According to step 303 which, with regard to time, may follow immediately upon step 301, the deposited phosphorus silicate glass layer is oxidized with oxygen so that a diffusion barrier layer may be formed in the form of an oxide layer. An amount of oxygen may in this context preferably be between 1000 sccm and 5000 sccm. A temperature during step 303 may e.g. be between 780° C. and 860° C. A duration of time of step 303 may preferably be between 5 and 20 minutes. An oxide layer is preferably formed with a layer thickness between 10 nm and 50 nm. By oxidizing the phosphorus silicate glass layer by means of oxygen, a diffusion layer on the surface of the solar cell substrate is formed which is impenetrable for phosphorus as a second dopant.

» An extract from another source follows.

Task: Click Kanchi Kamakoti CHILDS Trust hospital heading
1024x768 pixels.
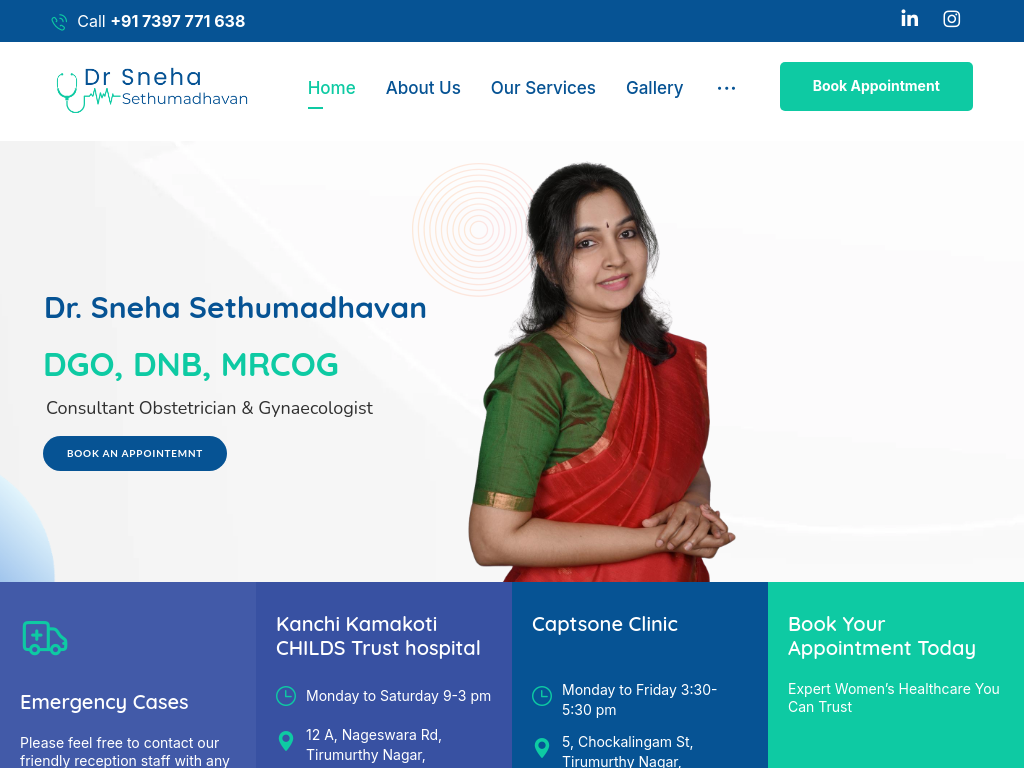Action: pos(378,636)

According to step 305, phosphorus silicate glass is deposited on the oxidized layer, i.e. the oxide layer or, respectively, the diffusion barrier layer by means of phosphorus oxychloride and oxygen. An amount of POCl may preferably be between 500 sccm and 1500 sccm. An amount of oxygen may e.g. be between 150 sccm and 800 sccm. A temperature set during step 305 may e.g. be between 780° C. and 860° C. A time duration of step 305 may e.g. be between 5 and 20 minutes. The layer thickness of the deposited phosphorus silicate glass layer is preferably between 10 nm and 50 nm.
By again depositing phosphorus silicate glass on the oxide layer, phosphorus is arranged on the diffusion barrier layer, in this case the oxide layer, as the second dopant.
In an embodiment not shown herein, it may be provided that the diffusion barrier layer is opened in order to introduce the second dopant into the solar cell substrate through the aperture or the apertures. Thereby, a contact resistance is formed for an electrical contacting of the emitter, i.e. of the region doped by means of the first dopant of the solar cell. The forming of the aperture in the diffusion barrier layer may preferably be carried out after arranging the second dopant, in this context e.g. phosphorus, on the diffusion barrier layer, in this context the oxidized layer., the aperture is formed by means of laser processing of the diffusion barrier layer. Preferably, the second dopant, in this context phosphorus, is introduced into the solar cell substrate by means of the laser. This means that the diffusion barrier layer, the diffusion barrier layer with the second dopant arranged thereon, is charged by means of laser pulses and/or by means of a continuous laser beam in order to introduce an aperture into the diffusion barrier layer and/or to introduce the second dopant into the solar cell substrate.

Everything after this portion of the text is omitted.